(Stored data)
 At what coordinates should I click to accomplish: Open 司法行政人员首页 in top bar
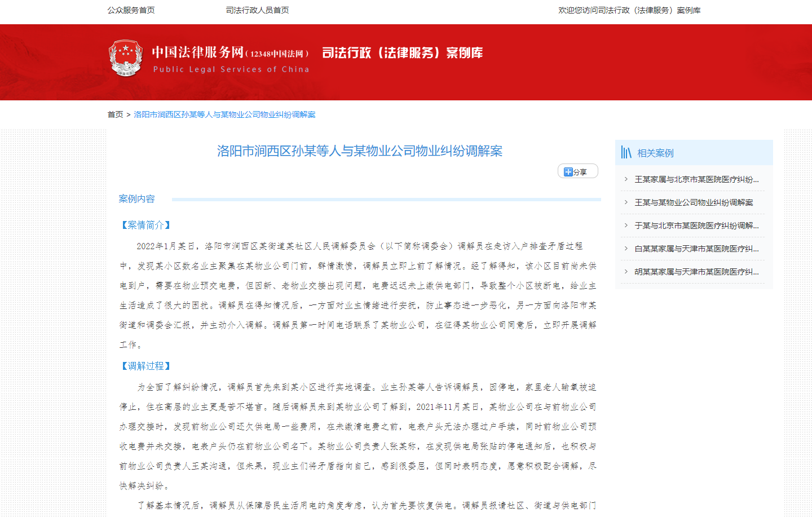[x=257, y=10]
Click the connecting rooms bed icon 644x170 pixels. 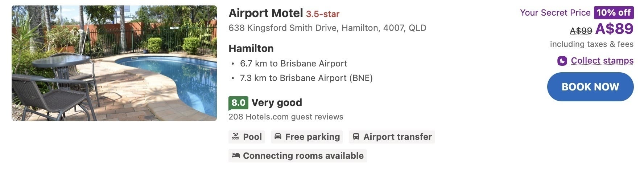(236, 155)
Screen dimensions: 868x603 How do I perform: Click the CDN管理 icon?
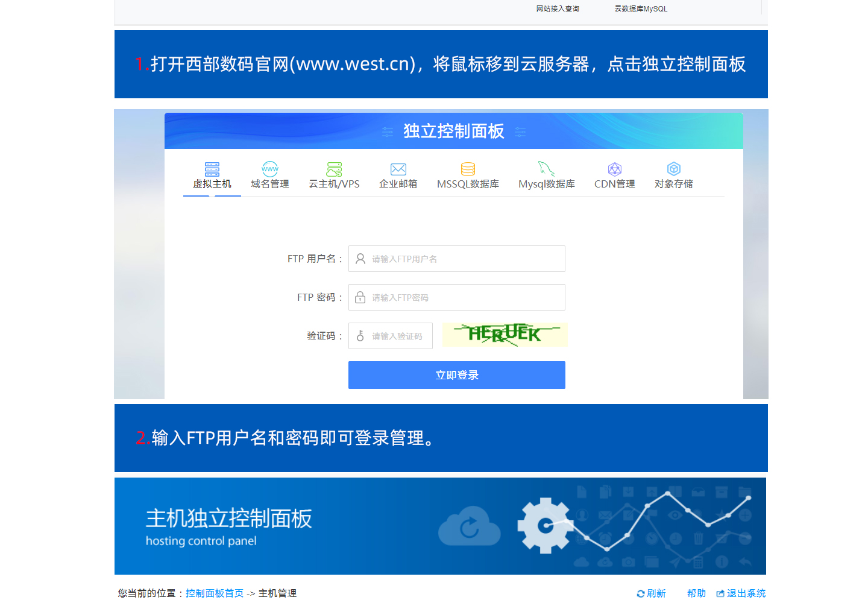tap(614, 169)
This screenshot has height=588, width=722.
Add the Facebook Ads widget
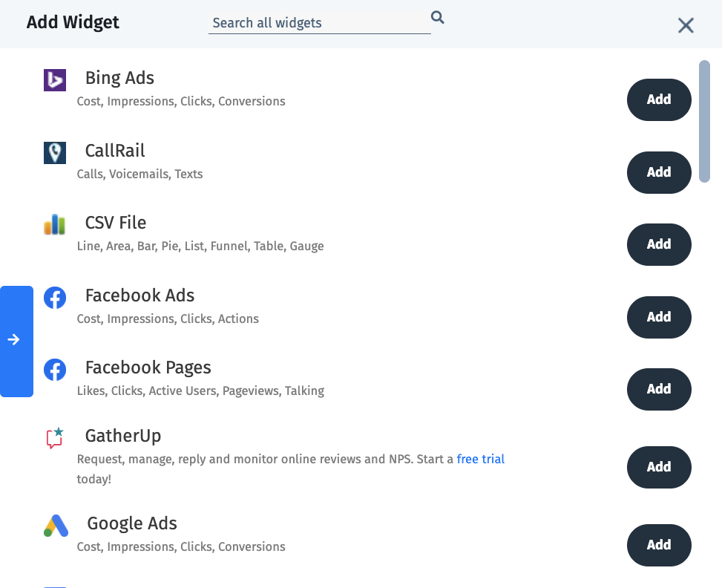(658, 317)
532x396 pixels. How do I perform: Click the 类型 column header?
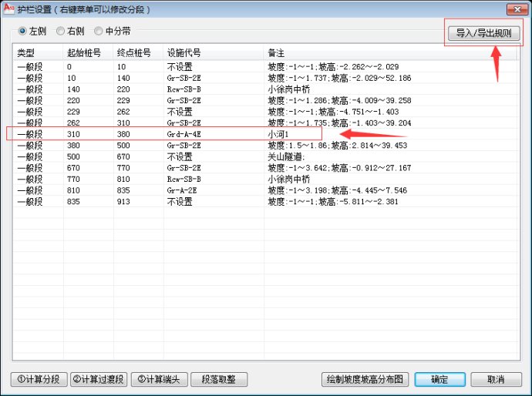coord(27,53)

# [WORK INSTRUCTIONS]
Transcribe exactly the lines that go from the one holding "Screen dimensions: 868x603" through the last line of the entries, both included, and nothing besides them. Do not include any pictures.

# [TASK RESULT]
Screen dimensions: 868x603 How do I perform: Click the CDN管理 icon?
tap(614, 169)
This screenshot has height=588, width=722.
Add the Facebook Ads widget
(658, 317)
532x396 pixels. How do I perform: Click the 类型 column header?
coord(27,53)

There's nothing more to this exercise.